1911 Encyclopædia Britannica/Gresset, Jean Baptiste Louis
GRESSET, JEAN BAPTISTE LOUIS (1709–1777), French poet and dramatist, was born at Amiens on the 29th of August 1709. His poem Vert Vert is his main title to fame. He spent, however, the last twenty-five years of his life in regretting the frivolity which enabled him to produce this most charming of poems. He was brought up by the Jesuits of Amiens. He was accepted as a novice at the age of sixteen, and sent to pursue his studies at the Collège Louis le Grand in Paris. After completing his course he was appointed, being then under twenty years of age, to a post as assistant master in a college at Rouen. He published Vert Vert at Rouen in 1734. It is a story, in itself exceedingly humorous, showing how a parrot, the delight of a convent, whose talk was all of prayers and pious ejaculations, was conveyed to another convent as a visitor to please the nuns. On the way he falls among bad companions, forgets his convent language, and shocks the sisters on arrival by profane swearing. He is sent back in disgrace, punished by solitude and plain bread, presently repents, reforms and is killed by kindness. The story, however, is nothing. The treatment of the subject, the atmosphere which surrounds it, the delicacy in which the little prattling ways of the nuns, their jealousies, their tiny trifles, are presented, takes the reader entirely by surprise. The poem stands absolutely unrivalled, even among French contes en vers.
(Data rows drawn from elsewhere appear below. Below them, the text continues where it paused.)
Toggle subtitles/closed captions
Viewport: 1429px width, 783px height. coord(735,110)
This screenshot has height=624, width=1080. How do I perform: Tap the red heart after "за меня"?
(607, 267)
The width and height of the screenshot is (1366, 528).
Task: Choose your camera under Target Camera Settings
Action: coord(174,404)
Gresset found himself famous. He left Rouen, went up to Paris, where he found refuge in the same garret which had sheltered him when a boy at the Collège Louis le Grand, and there wrote his second poem, La Chartreuse. It was followed by the Carême impromptu, the Lutrin vivant and Les Ombres. Then trouble came upon him; complaints were made to the fathers of the alleged licentiousness of his verses, the real cause of complaint being the ridicule which Vert Vert seemed to throw upon the whole race of nuns and the anti-clerical tendency of the other poems. An example, it was urged, must be made; Gresset was expelled the order. Men of robust mind would have been glad to get rid of such a yoke. Gresset, who had never been taught to stand alone, went forth weeping. He went to Paris in 1740 and there produced Édouard III, a tragedy (1740) and Sidnei (1745), a comedy. These were followed by Le Méchant which still keeps the stage, and is qualified by Brunetière as the best verse comedy of the French 18th century theatre, not excepting even the Métromanie of Alexis Piron. Gresset was admitted to the Academy in 1748. And then, still young, he retired to Amiens, where his relapse from the discipline of the church became the subject of the deepest remorse. He died at Amiens on the 16th of June 1777.
The best edition of his poems is A. A. Rénouard’s (1811). See Jules Wogue, J. B. L. Gresset (1894).